Saturday Morning 6 a.m.
Lots of people nowadays say they are on a spiritual journey. I am one of those journeyers on a soul-searching quest, seeking something richer and deeper in life - looking to encounter an abiding Holy Presence in my life.
Every morning I meditate. By day, I walk the desert trails. At night I gaze up into the star-studded brilliance of a moonlit sky. These are the times and places I "expect" to enter into that deeper experience. And yes, at these times and in these places, I have often sensed my connection to the universe and felt an abiding power that is bigger than me. The desert is my church.
But something happened yesterday that taught me an important lesson about the spiritual quest. Sometimes you encounter that Holy Presence in places and at times when you least expect it, when you aren't even looking.
Yesterday, I found myself in the local Walmart. My wife convinced me to accompany her to help find a picture frame, so I very unenthusiastically went along. I did not want to be there, and when we entered the store, my lack of enthusiasm grew exponentially. The local Walmart is little more than a big warehouse made of concrete blocks. The harsh fluorescent lights, merchandise scattered on the floor and shelves, lots of noise echoing off the concrete walls, and the endless background "musac" put me in a very cranky state of mind.
We managed to secure the required picture frame and we were waiting in one of the checkout lines.
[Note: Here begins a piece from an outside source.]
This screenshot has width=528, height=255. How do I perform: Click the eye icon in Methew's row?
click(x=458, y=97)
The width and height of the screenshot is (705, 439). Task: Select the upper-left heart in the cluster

Directly in front of us was a young Latina woman cradling her 3 month old infant. She was feeding the baby a bottle of milk and at the same time juggling to place her purchases on the counter while caring for another child in tow at her side. Her English was limited and our Spanish was even more limited but we did understand when she motioned for us to go ahead of her while she managed all the many tasks she was performing.
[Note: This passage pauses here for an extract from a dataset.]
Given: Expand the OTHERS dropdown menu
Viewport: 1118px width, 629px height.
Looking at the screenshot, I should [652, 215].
I was perfectly happy to pass her by in the line so we could pay for our purchase and get out of that horrible store when my wife went over to her and offered assistance. As my wife was reaching into the mom's shopping cart and placing her items on the counter- some bottles of formula, a few baby toys, diapers- a veil was lifted from my hard heart, and I was suddenly bowled over with a sense of the beauty and tenderness of the moment.
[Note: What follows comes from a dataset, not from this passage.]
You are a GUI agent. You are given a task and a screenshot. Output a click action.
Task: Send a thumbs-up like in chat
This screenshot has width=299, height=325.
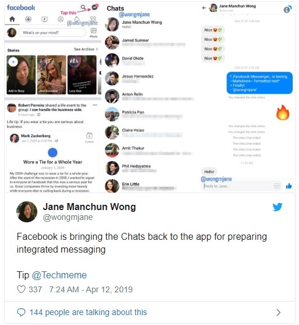tap(289, 186)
I'm not sure what it was that "got to me." Was it the tender way that young mother held her infant, gently stroking his hair as he drank from the bottle? Was it my wife carefully placing those little baby items on the counter? What I do know is that, all of a sudden, the horrid ugly Walmart store became "holy ground," and I was overwhelmed with a sense of something bigger than me - an abiding power of gentleness, tenderness and compassion.
As I walked to my car, I realized once again that the spiritual journey is not limited by what I do or confined to those special places like the desert trails or moonlit starry nights. Being on a spiritual journey involves one simple guideline: "Be available! Be present to every moment wherever you may be."
In the (Gnostic) Gospel of Thomas, Jesus says:
The Kingdom will not come when you expect it. No one will say, "Look it is here!" or "See, it is over there." Instead the Kingdom of God is spread out over the whole world but people do not see it.
What you are looking for has already come, but you do not recognize it."